E&T investigates some of the latest 'open' MRI scanners and finds out what benefits patients and doctors can expect.
It is unlikely anyone undergoing a magnetic resonance imaging (MRI) scan would describe the experience as pleasant. Having to lie very still in a narrow tube for anything up to an hour, while the machine loudly bangs its way through the scanning procedure, is hardly fun. In fact, some patients find it so traumatic they have to be sedated - at times, put under general anaesthetic - before being scanned. That is if they can fit inside it at all.
However, claustrophobia and a tight squeeze could soon become problems of the past as more of the latest generation of 'open' scanners, with very wide bores or completely open gaps for the patient, appear in clinics around the world. These systems also offer the potential for MRI-guided surgery.
Wider bore systems
According to the World Health Organization, there are at least 300 million clinically obese adults worldwide, so not surprisingly this has been a driving factor for developments in scanner technology. Siemens, for instance, have been producing scanners with wide bores - 70cm as opposed to the standard 60cm - since 2004.

## SOURCE MATERIAL:

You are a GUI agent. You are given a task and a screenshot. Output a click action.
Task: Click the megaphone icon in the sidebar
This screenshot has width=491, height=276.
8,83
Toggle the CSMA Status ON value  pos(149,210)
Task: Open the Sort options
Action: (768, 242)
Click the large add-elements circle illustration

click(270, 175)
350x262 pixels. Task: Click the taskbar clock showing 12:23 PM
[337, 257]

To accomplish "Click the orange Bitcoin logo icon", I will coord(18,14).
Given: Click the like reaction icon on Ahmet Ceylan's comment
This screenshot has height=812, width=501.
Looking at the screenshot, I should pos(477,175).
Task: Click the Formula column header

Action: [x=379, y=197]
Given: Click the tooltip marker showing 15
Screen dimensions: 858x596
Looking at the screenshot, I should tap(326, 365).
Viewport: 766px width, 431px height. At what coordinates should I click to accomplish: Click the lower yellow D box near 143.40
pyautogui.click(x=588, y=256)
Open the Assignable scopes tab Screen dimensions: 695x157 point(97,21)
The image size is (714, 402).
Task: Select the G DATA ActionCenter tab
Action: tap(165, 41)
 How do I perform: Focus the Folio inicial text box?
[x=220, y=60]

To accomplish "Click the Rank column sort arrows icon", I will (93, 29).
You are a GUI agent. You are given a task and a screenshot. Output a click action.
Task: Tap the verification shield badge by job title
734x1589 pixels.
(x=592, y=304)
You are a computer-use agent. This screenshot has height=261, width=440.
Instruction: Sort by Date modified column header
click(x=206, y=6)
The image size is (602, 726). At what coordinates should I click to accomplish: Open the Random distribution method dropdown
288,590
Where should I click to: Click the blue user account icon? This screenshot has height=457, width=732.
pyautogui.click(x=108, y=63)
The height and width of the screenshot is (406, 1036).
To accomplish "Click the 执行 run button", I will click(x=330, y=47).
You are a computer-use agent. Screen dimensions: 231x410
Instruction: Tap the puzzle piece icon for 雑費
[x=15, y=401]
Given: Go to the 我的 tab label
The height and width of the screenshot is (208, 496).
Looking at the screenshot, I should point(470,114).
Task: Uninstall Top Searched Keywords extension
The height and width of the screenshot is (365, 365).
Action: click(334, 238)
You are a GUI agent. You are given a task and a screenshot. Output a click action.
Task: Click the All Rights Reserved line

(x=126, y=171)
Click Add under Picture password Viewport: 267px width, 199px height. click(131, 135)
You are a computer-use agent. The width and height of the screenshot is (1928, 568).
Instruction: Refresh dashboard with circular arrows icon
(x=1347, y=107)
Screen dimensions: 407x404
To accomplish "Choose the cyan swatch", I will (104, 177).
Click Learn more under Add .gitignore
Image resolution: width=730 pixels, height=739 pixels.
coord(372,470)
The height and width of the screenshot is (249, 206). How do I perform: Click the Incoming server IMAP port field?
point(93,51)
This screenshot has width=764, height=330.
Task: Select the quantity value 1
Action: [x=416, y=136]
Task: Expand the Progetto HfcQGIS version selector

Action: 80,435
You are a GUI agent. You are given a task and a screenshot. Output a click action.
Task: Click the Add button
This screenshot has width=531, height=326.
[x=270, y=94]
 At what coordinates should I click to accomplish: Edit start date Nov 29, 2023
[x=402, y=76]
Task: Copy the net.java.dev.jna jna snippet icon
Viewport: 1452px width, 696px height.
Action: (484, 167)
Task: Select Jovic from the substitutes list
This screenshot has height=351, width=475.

## PROBLEM 1:
Decide whether each statement agrees with the article on open MRI scanners. Answer yes or no for each, and quote the deciding words of the article. (a) Siemens has made wide-bore scanners since 2004. (b) The standard bore width is 70cm. (c) The World Health Organization counts fewer than 100 million clinically obese adults worldwide.
## PROBLEM 2:
Carry on the article about open MRI scanners, starting after its last sentence.

## OUTPUT 1:
(a) Yes: "Siemens, for instance, have been producing scanners with wide bores - 70cm as opposed to the standard 60cm - since 2004."
(b) No: "70cm as opposed to the standard 60cm"
(c) No: "there are at least 300 million clinically obese adults worldwide"

## OUTPUT 2:
"We see a trend towards more patient comfort. Growing obesity will push this trend, and patients are better informed than they used to be - they look on the Internet and pick an institution. So with an ever higher density of MR systems in the world, our customers are in a competitive situation," says Mathias Blasche, principal key expert in the MR Business Unit of Siemens Healthcare. Children, intensive care patients, or anyone dependent on medical equipment can also benefit from wider bores, explains Blasche. "We see better image quality with anxious patients who are prone to move during the scan if they do not feel comfortable," he adds.
All patients can gain from these developments. Siemens's new wide-bore Magnetom Espree-Pink breast scanner, for example, allows spectroscopy and biopsies to be carried out in situ, aided by dedicated software and a specially designed coil (see 'How MRI works' p22) that can be adjusted to optimise scanning of any breast size.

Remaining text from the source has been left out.